# Synthetic Regression Data



In [1]:
%matplotlib inline
import random
import torch
from d2l import torch as d2l

$$\mathbf{y}= \mathbf{X} \mathbf{w} + b + \mathbf\epsilon$$

In [3]:
class SyntheticRegressionData(d2l.DataModule):  
    def __init__(self, w, b, noise=0.01, num_examples=1000,
                 batch_size=8):
        super().__init__()
        self.save_hyperparameters()
        self.X = torch.randn(num_examples, len(w))
        noise = torch.randn(num_examples, 1) * noise
        self.y = torch.matmul(self.X, w.reshape((-1, 1))) + b + noise

data = SyntheticRegressionData(w=torch.tensor([2, -3.4]), b=4.2)

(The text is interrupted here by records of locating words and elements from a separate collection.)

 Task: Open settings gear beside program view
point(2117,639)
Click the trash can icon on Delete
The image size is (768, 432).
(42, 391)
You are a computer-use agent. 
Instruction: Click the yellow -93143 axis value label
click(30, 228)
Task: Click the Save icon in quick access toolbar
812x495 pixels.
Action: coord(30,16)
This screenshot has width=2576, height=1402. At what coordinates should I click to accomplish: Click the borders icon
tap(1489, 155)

Each row in `features` consists of a vector in $\mathbb{R}^2$ and each row in `labels` is a scalar

In [4]:
print('features:', data.X[0],'\nlabel:', data.y[0])

features: tensor([-0.6172,  0.9769]) 
label: tensor([-0.3432])


Define the `train_dataloader` function
takes a batch size, a matrix of features,
and a vector of labels, yielding minibatches of size `batch_size`

In [6]:
@d2l.add_to_class(SyntheticRegressionData)
def train_dataloader(self):
    indices = list(range(self.num_examples))
    random.shuffle(indices)
    for i in range(0, self.num_examples, self.batch_size):
        batch_indices = torch.tensor(
            indices[i: min(i + self.batch_size, self.num_examples)])
        yield self.X[batch_indices], self.y[batch_indices]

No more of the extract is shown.